Our analysis of temporal lobe functional connectivity via amplitude synchronization found that healthy controls show symmetric bilateral temporal lobe connectivity with thalamic structures, but differ based on laterality to supratentorial structures with both MTL and LTL regions. When compared to these baseline findings, patients with mTLE with MTS are characterized by an increase in asymmetric connectivity to thalamic areas. This asymmetry is present when looking both at the MTL and LTL; however, the LTL shows asymmetry in positive correlations while the MTL shows asymmetry in negative correlations.

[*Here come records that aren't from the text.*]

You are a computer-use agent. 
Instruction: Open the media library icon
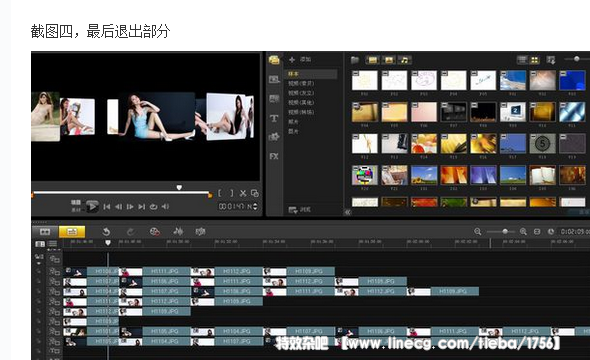tap(274, 59)

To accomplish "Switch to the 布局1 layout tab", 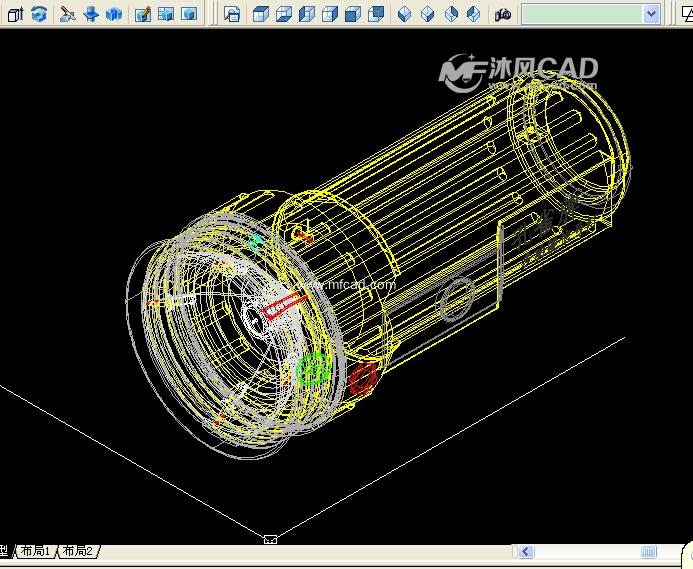I will pyautogui.click(x=35, y=551).
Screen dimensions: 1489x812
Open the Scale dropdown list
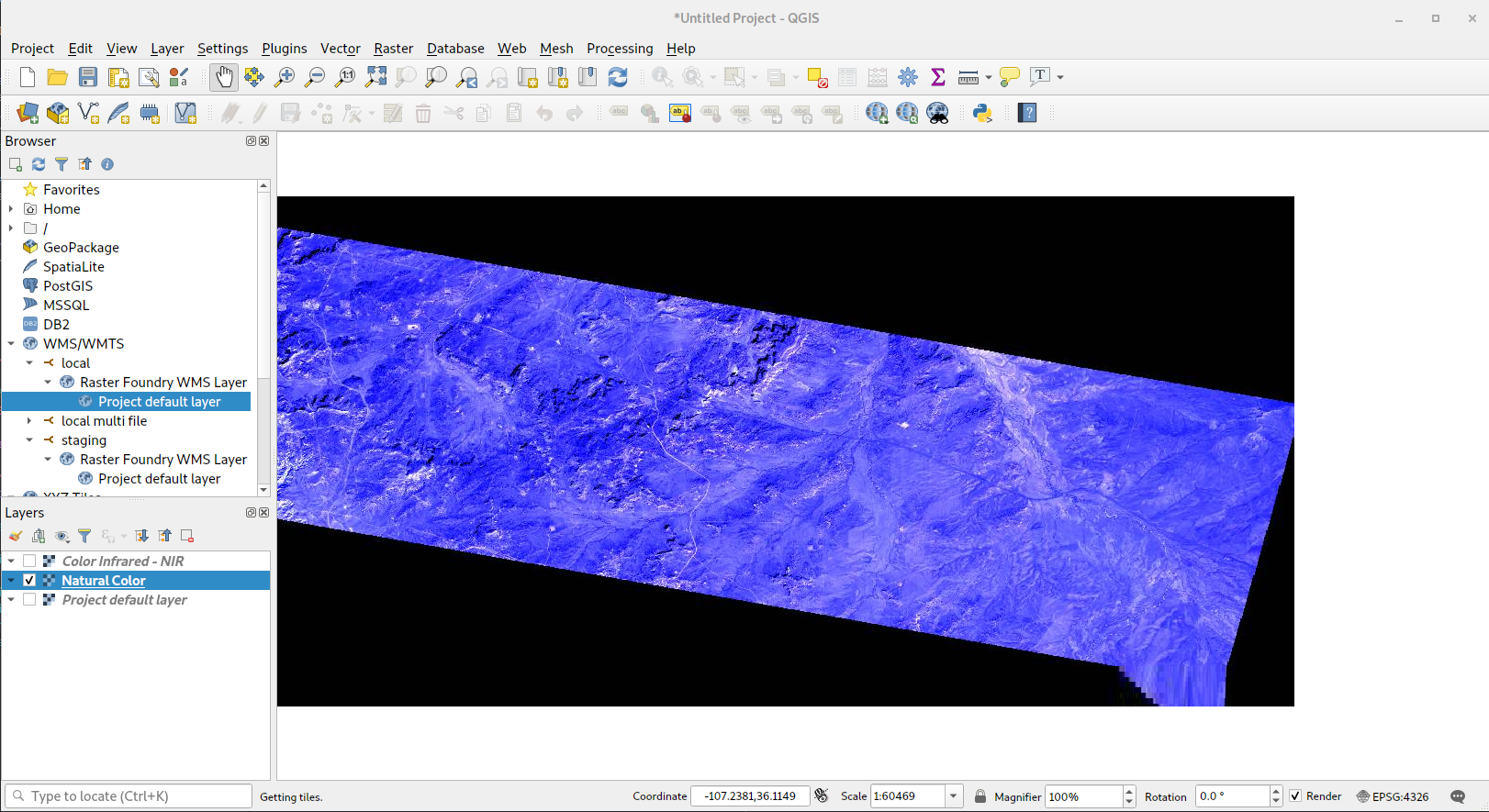[x=954, y=796]
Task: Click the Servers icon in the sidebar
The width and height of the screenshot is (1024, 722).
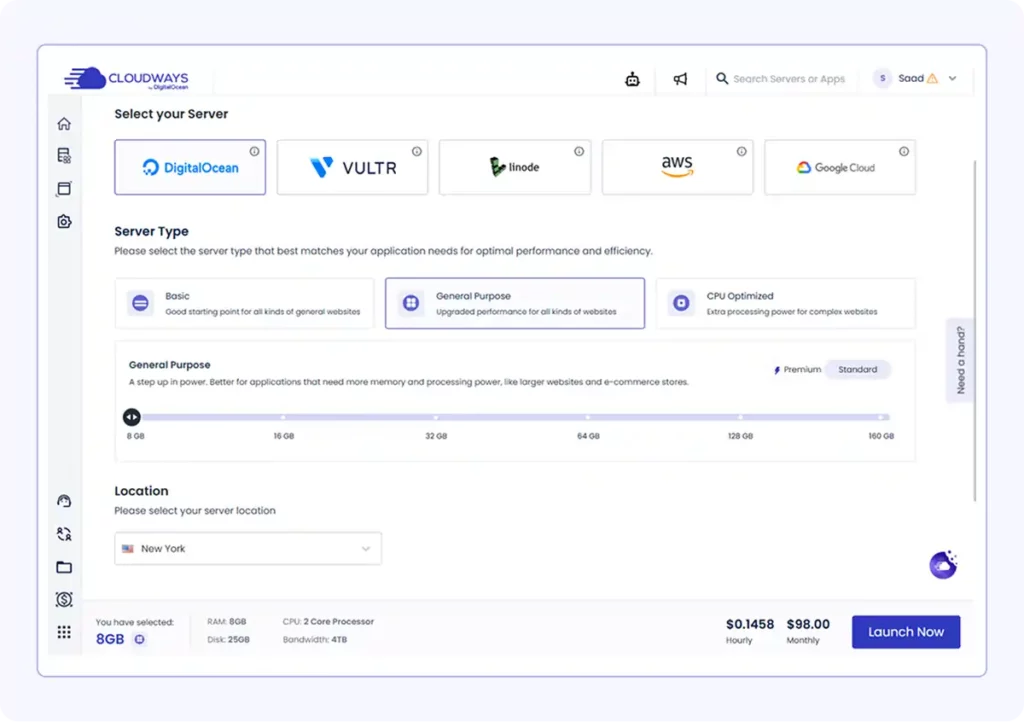Action: (64, 155)
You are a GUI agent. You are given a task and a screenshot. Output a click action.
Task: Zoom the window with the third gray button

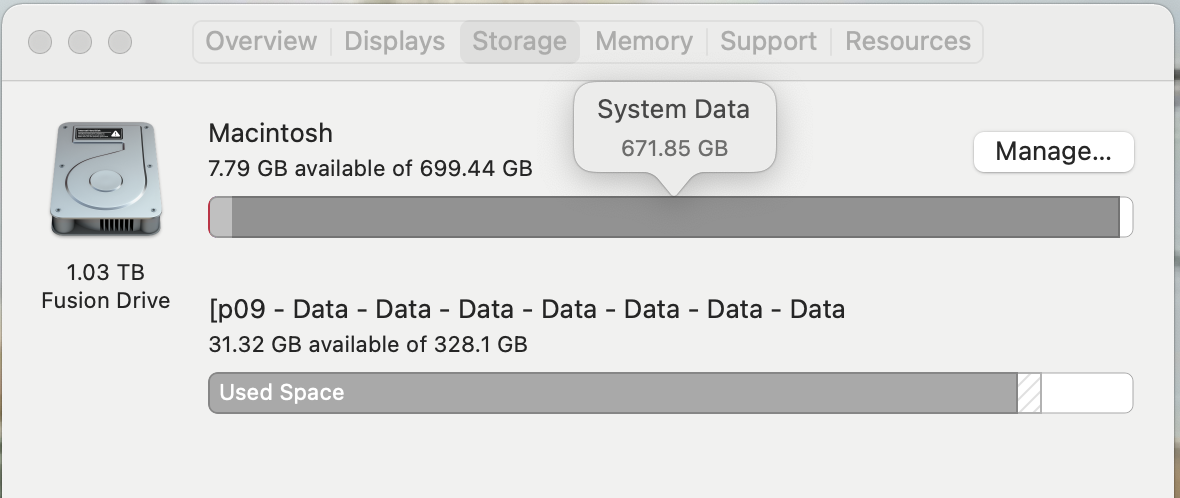point(120,42)
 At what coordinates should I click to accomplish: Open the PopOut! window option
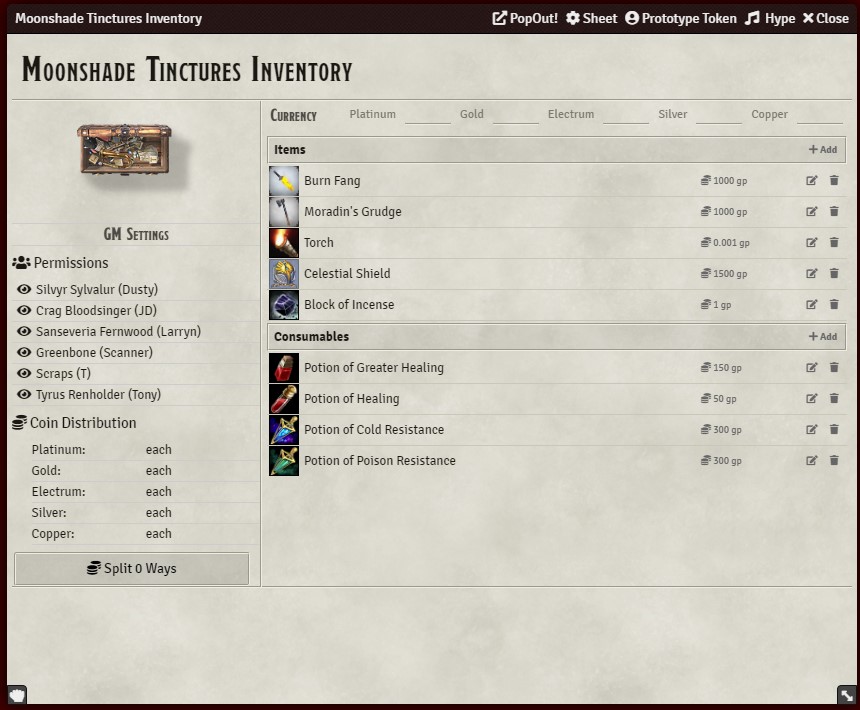(525, 18)
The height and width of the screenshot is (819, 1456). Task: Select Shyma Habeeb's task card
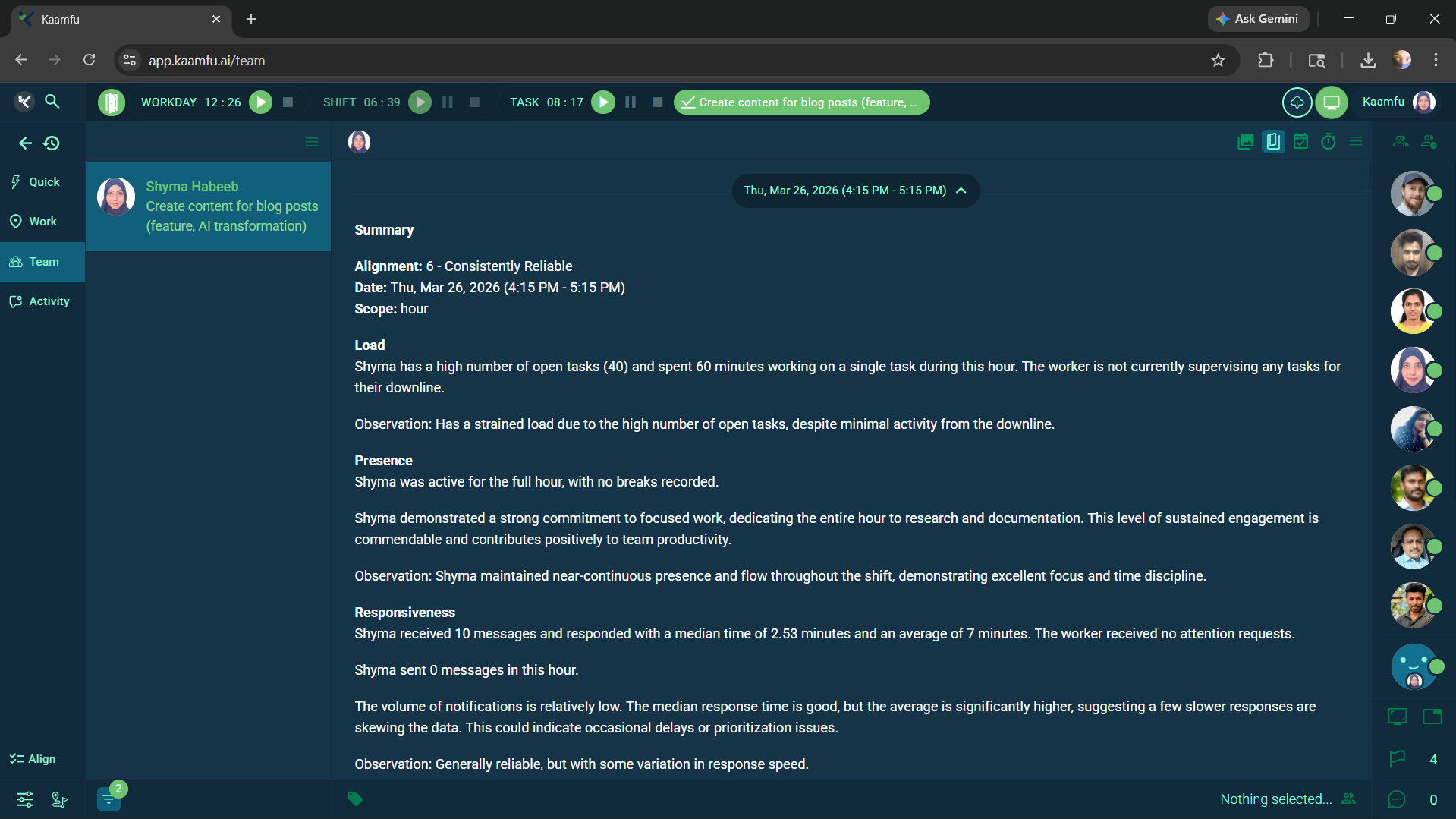[x=208, y=206]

The deviations from baseline control connectivity were seen both when patients with mTLE with MTS were compared to controls as a whole and when these patients were split based on SF status at 1 year, indicating the existence of underlying pathology leading to alterations in brain connectivity that may lead to the formation of abnormal seizure networks in MTS. We found significant differences in temporal lobe thalamic connectivity between SF and NSF patients with mTLE with MTS and with controls, suggesting alterations in functional connectivity may be a driver or a prognostic factor of SF outcomes after surgery for MTS. Our analysis also suggests increased asymmetry in thalamic connectivity predicts a reduced response to mesial temporal ablation, while bilateral thalamic connections with the temporal lobe predicts a better response. Notably, these parameters can be examined using data contained within a single patient’s fMRI by comparing LS and NLS temporal-thalamic connectivity, putting forth thalamic asymmetry as a noninvasive, presurgical biomarker that could be used to determine candidates who will be responsive to epilepsy surgery.

Our work also uniquely split our examination of connectivity of the temporal lobe into mesial and lateral sections, providing analysis between regions relevant to surgical intervention. This analysis may better provide insight into deciding which temporal lobe connections are altered in patients with mTLE with MTS to improve understanding of the pathology of the disease, find involvement of different brain regions, and potentially assist in planning for surgery.